My son and I aren’t best friends

Facebook is filled with motherly comments, glowing about their adult children who are their BFFs. I’m envious when I read those posts, wondering why my child and I aren’t best friends. Am I doing something wrong?

April 2020, Blake and Bastion

Blake and I are friendly but I’m not even sure we’re . . . friends. We like each other, love each other, respect each other, listen to each other’s stories. But we don’t divulge intimacies like my friends and I do.

Our conversations cover the usual – the humor and trials of work and family life, politics, solutions for practical matters. There’s plenty of back-and-forth. Sometimes we agree, sometimes not. Either way, he speaks to me directly, occasionally bluntly. And these days, we often exchange advice on issues about which one of us is more knowledgeable than the other.

Oct 31, 2019 – Blake, Thanh, & Bastion

On luxuriously long video chats, Blake and my daughter-in-law Thanh regularly share themselves and son Bastion with Dad and me. These chats allow the little one, his grandma, and great-grandpa to get to know each other. And they make me appreciate Bastion’s parents even more. But that doesn’t make my son and I BFFs.

When I mentioned some of these thoughts, Thanh suggested it might be the difference between mother-son and mother-daughter relationships. Yes, I agreed, most of the FB comments seem to be by mothers about their daughters. I felt better.

Blake agreed that “friendship” doesn’t describe our relationship accurately. “We’re not friends, Mom, but we’re not not friends either,” he said. “We do things that friends do – our trip to Big Bend, having a drink together. It’s just a different space.”

He added that circumstances have created some distance. Literally. We live about 1500 miles apart. Plus, he and Thanh have had time-consuming jobs, and now parental responsibilities. That makes it difficult for us to spend relaxed time together. It’s especially frustrating this year when I can’t visit with toddler Bastion, who’ll probably be a foot taller by the time I’m able to squeeze him and kiss that precious little neck.

Then there’s the fact that Blake and Thanh have been a couple since their freshman years at UNC, so they’ve turned to each other their entire adult lives.

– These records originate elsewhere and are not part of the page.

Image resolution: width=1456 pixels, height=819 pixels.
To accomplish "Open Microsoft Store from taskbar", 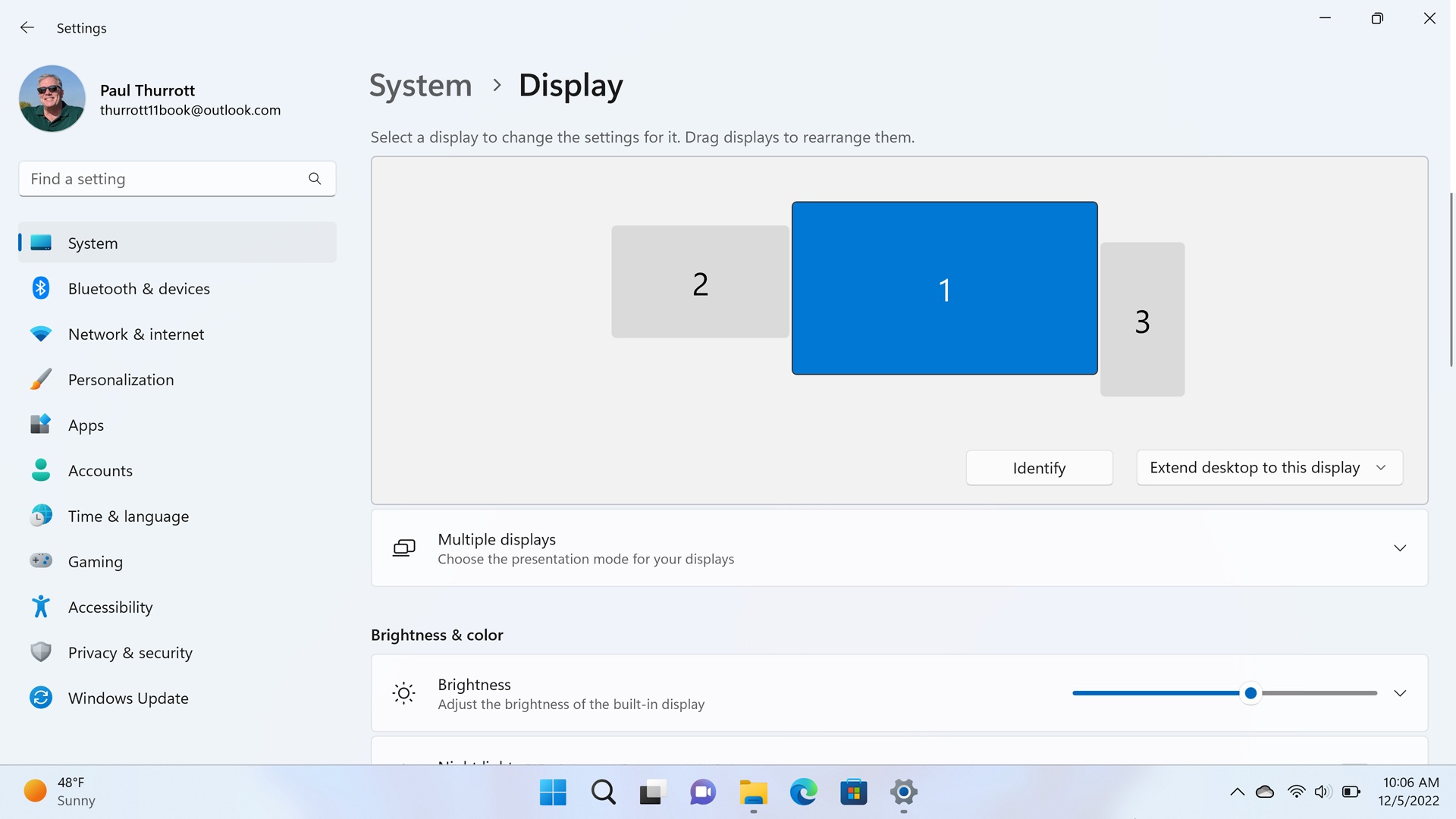I will 853,792.
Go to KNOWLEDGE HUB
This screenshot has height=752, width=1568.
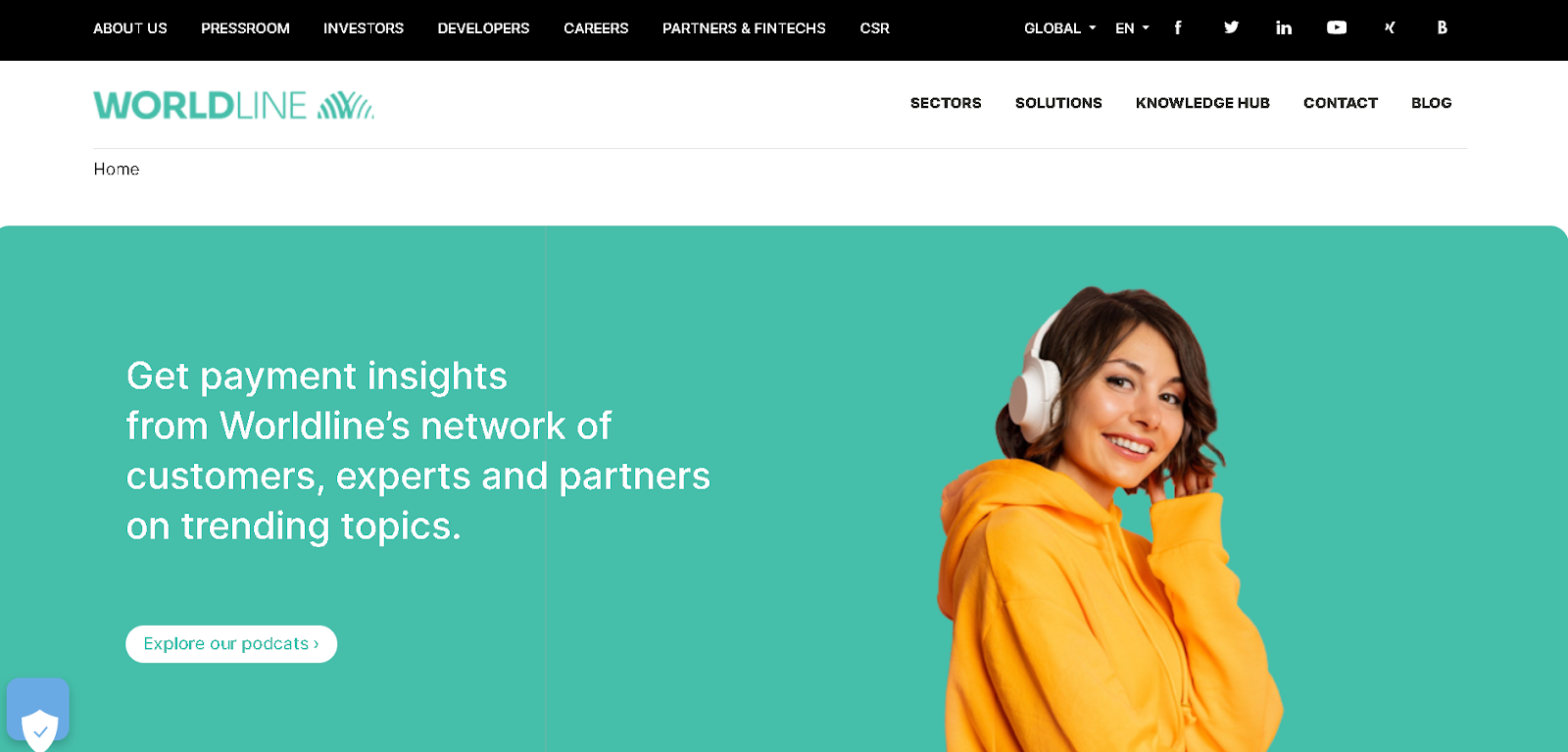[x=1202, y=103]
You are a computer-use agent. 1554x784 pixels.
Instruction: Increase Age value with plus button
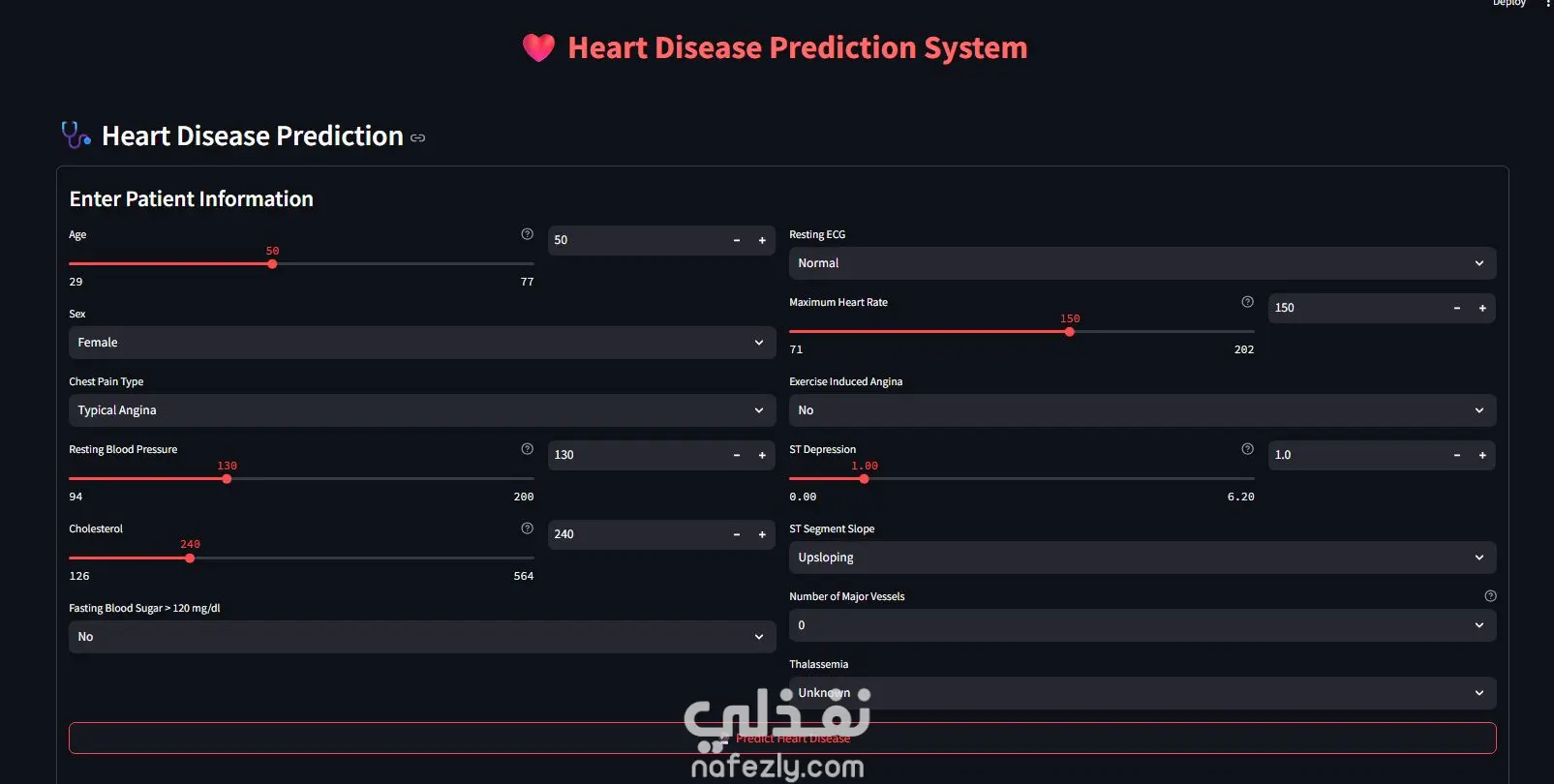(762, 240)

She’s his BFF, and so far, their lives have chugged along pretty smoothly. I’d like to believe that Blake just hasn’t needed to rely on me emotionally.

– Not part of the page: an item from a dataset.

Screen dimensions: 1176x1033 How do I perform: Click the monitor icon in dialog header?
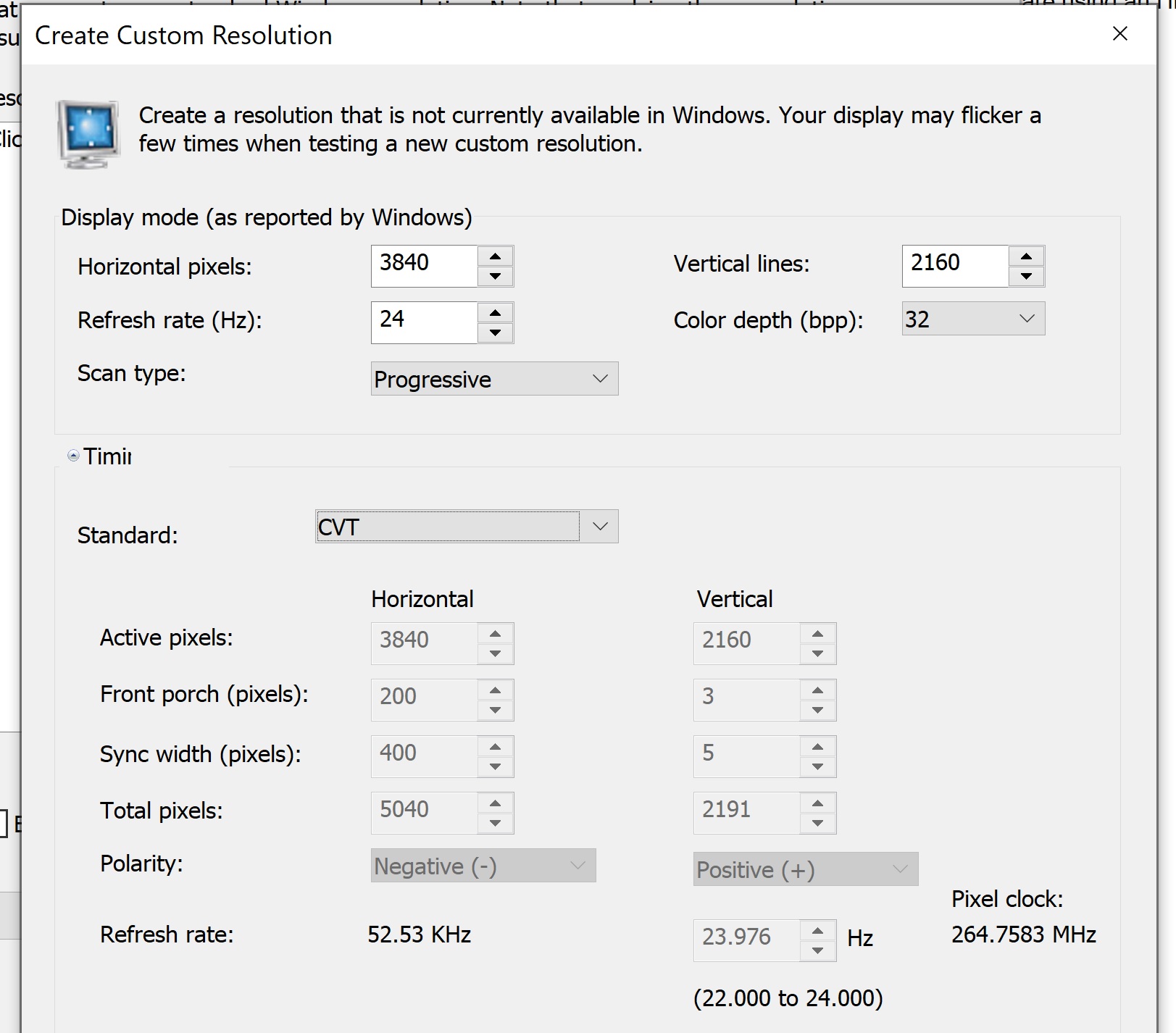[88, 133]
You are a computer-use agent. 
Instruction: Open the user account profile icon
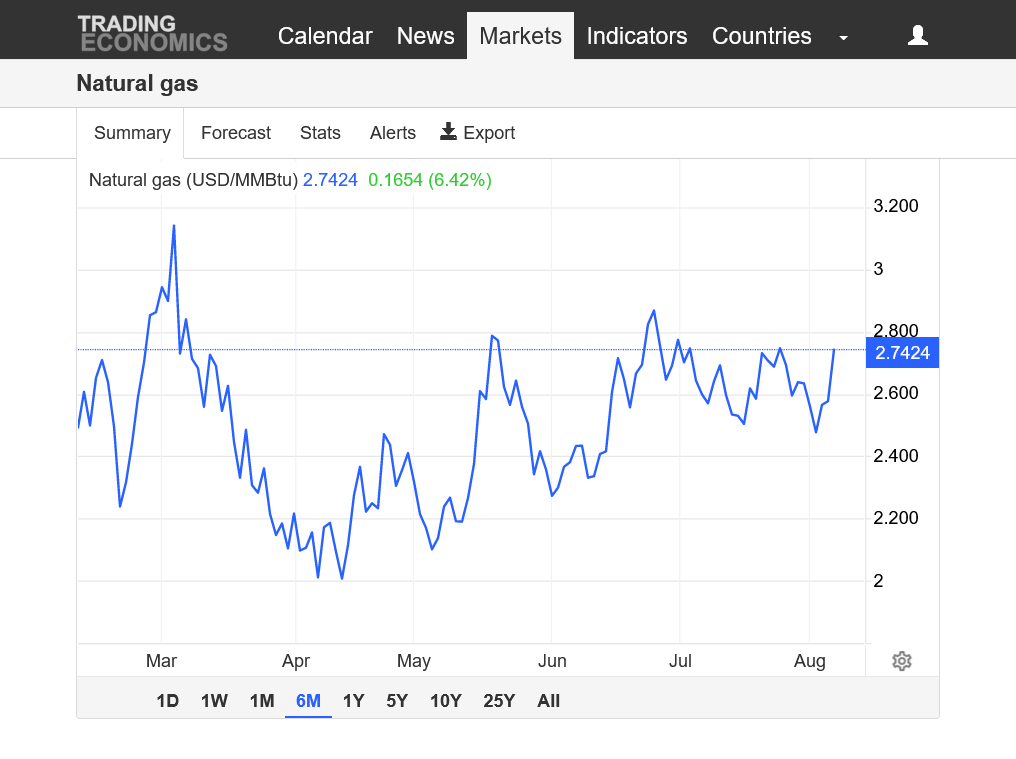click(917, 36)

I’ll end with a quote from Dorothy Canfield Fisher that I’d like to believe is true for my son and me . . . .

“A mother is not a person to lean on, but a person to make leaning unnecessary.”

I’m good with that.

Why do we help?

Last Saturday, Tom Dixon called me, exhaustion in his voice. “Come over and take some photos. It’s a good example of neighbor helping neighbor.” So I rushed over with my trusty Pixel.

Aug. 15, 2020. Neighbors removing destroyed pier from Tom’s pier and marsh.

When I arrived, a carrot-colored, commercial-grade tractor was lifting and relocating sections of the next-door-neighbor’s pier that had landed on Tom’s pier. Hurricane Isaias had blown the structure’s railing and floor sideways, onto Tom’s property, resulting in downed railings and scattered posts.

Eight or 10 neighbors were there, waiting to contribute as needed. They’d been working all morning before the tractor arrived, and on and off for several days earlier in the week. One chore had been to saw up and remove parts of Tom’s pier from another neighbor’s lawn. They’d already cut the pier debris into sections, pulled some of it out of the marsh and yard by hand, and had generally done as much as possible before the big carrot drove up.

No one had asked for nor expected money. As Tom said, they were just neighbors helping neighbors. Even the tractor operator lived down the street. Later he brought in a cherry-picker for materials too far out in the water for the tractor to reach. I’m pretty sure some remuneration will be made for the equipment costs, but the work was voluntary.

Aug. 15, 2020. Cherry picker moving sections of destroyed pier on the Intracoastal Waterway.

Except for the big-boy toys, I found the presence and persistence of the men unsurprising. Tom and his neighbors, men and women, routinely share their tools and talents, so Saturday’s story was a good photo op, but non-news from my perspective. Still, it was an uplifting story.

After catastrophes, journalists always report with amazement how neighbors are assisting each other during the tragedy. They are even more astonished when stranger is helping stranger. During a flood, boating up to someone’s roof to rescue them. Or wrapping children in blankets and carrying them to safety in blizzards or volcano eruptions.

Can you even imagine helping someone you don’t know who’s in trouble? Of course, you can!

It’s called being a decent human being and it happens all the time in daily life. It’s why we take Red Cross CPR classes, so we’re prepared to help someone, anyone who stops breathing. It’s why we stop when we see a car accident, to call emergency responders and help those who’re hurt until professionals arrive.

You help strangers. I help strangers. Strangers help us. I don’t know how I’d get through a week without others’ generous spirits.

Sometimes we help without even thinking about it – we just do it. And sometimes that help is truly heroic – sacrificing one’s life for a stranger. I don’t know that I’m brave enough to do that, but it doesn’t surprise me that many people are.

Psychologists would lay much of this goodwill at the feet of reciprocity. That trait that humans have evolved in order for society to function more smoothly. In the long run, reciprocity usually helps individuals, too, to survive and thrive.

In Tom’s case, reciprocity might’ve been involved. Certainly, he’s helped many of his neighbors over the years and made his pier available for others to fish from. And they’ve helped him, too. Deep inside themselves, some neighbors might have been responding to his earlier kindnesses or hoping for future help with their own problems.

Some of the neighbors’ kindness may have been due to religious or moral codes. They were living the universally quoted but less-often followed, “Love your neighbor” and “Do unto others as you would have them do unto you.”

Psychologists and preachers and philosophers are probably all correct, but I propose that neighbor-helping-neighbor is simpler. Helping our neighbors, next door or across an ocean, just feels like the right thing to do. For me, it makes me feel like I’m worth the space I inhabit on this Earth.